In the Padma Purana, there are separate chapters dedicated to describing the greatness of Bhagavad Gita.
For example, the greatness of the first chapter is described thus with the help of an incident.
Fully endorsing what Devi Lakshmi said, Bhagavan defined that out of the Eighteen ‘Adhyayas’ (Chapters) of Bhagavad Gita, five Adhyayas constituted five of his Faces, ten Adhyayas were his ten hands, one Adhyaya was his belly and two were his two feet. He further gave the illustration of Susharma and said that intelligent people like him who read an Adhyaya of Gita a day or half of it or a quarter, or atleast a stanza, would certainly secure Mukti. Susharma was no doubt a Brahmana by birth but was a chronic sinner; he did neither dhyana nor japa, neither homa nor ‘Atithi Satkar’ or Puja of Guests; on the contrary he was a drunkard, meat eater and a regular womanizer. One day he died of a snake bite. After experiencing retribution in various ‘Narakas’, he was born as a bull and served under an oil-extractor for seven to eight years and died out of hard work and exhaustion. A few persons contributed prayers for the animal’s salvation and among them was a ‘veshya’ (prostitute) who donated some ‘Punya’ on her account. In the rebirth the bull became a pious Brahmana in the same village as a ‘Jyatismara’ with the gift of memory of the past birth. He met the Veshya and enquired as to which Punya that she donated at the death of the bull. She said that she bought a parrot which used to mutter some lines of a stanza always although she did not guess what was it but surely that muttering had highly soothing effect. The Brahmana asked the Parrot and the latter said that she was earlier in an Ashram in a cage where a Rishi was teaching something to his desciples and it learnt it but a hunter stole the bird and sold to the Veshya. The Rishi conveyed that he taught the First Chapter of Gita! That was the Punya which the Veshya acquired from the parrot’s muttering that was learnt at the Ashram. Such was the Mahtmya of the First Chapter.

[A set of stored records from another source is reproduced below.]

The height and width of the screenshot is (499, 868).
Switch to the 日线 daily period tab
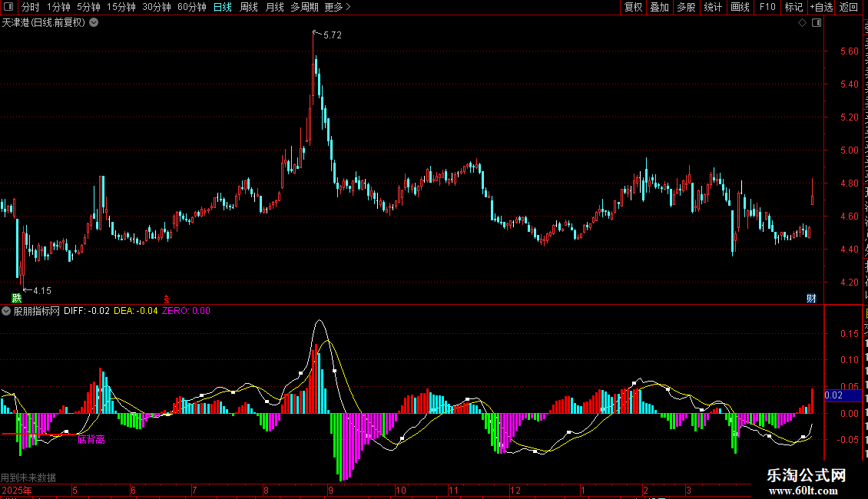tap(223, 7)
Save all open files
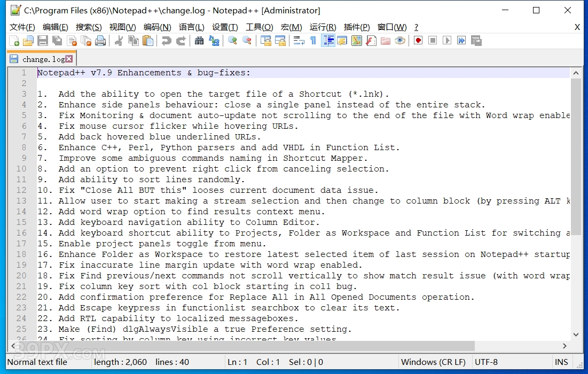This screenshot has width=588, height=374. click(56, 41)

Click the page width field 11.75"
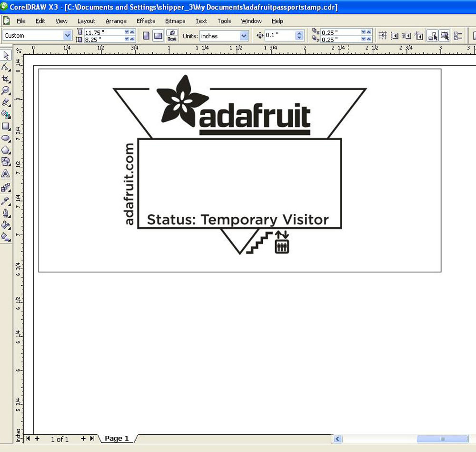(x=104, y=32)
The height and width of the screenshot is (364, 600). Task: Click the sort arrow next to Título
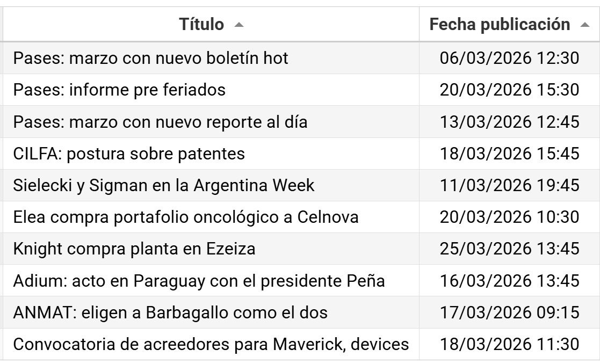pos(239,25)
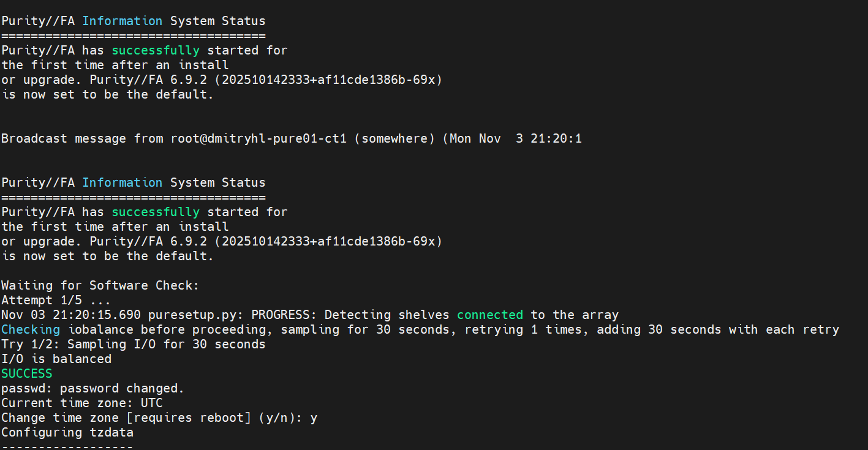Click the "passwd: password changed." line
Viewport: 868px width, 450px height.
[x=92, y=388]
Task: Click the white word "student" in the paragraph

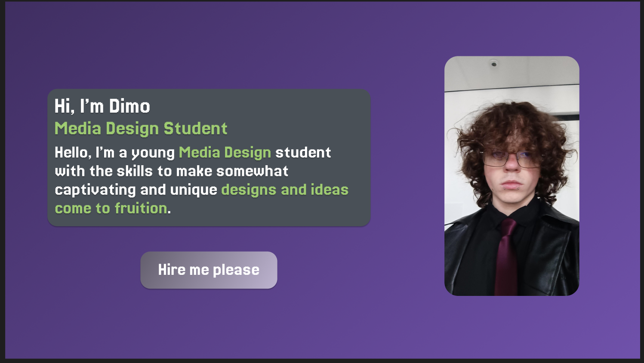Action: (303, 152)
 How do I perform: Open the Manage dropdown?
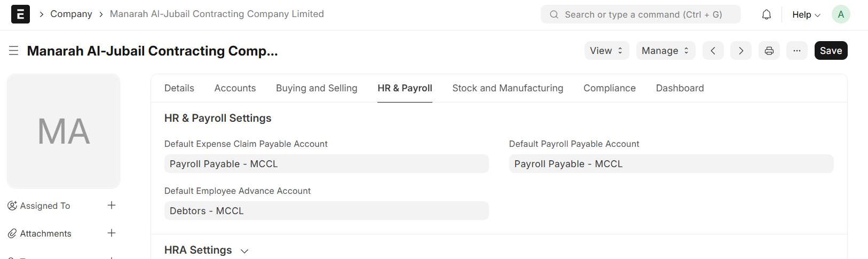(665, 51)
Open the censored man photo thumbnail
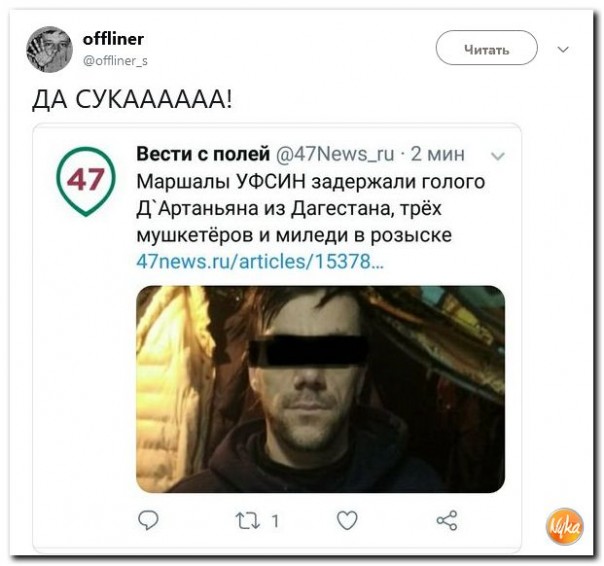The height and width of the screenshot is (566, 604). coord(320,389)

Source - Essence of Padma Purana.
In a similar way, the greatness of all the other chapters also discussed in the same Purana. And, each is accompanied with an incident.
So, these are the stories your book is having along with each chapters (Adhyaya).
It is not mandatory to read these stories while you are reciting the Gita slokas. But if you want to read that's your choice.
The Gita Parayana rules that are given in one of my books does not make it mandatory to read Gita Mahatyam. Simply reciting the slokas of the text is good enough.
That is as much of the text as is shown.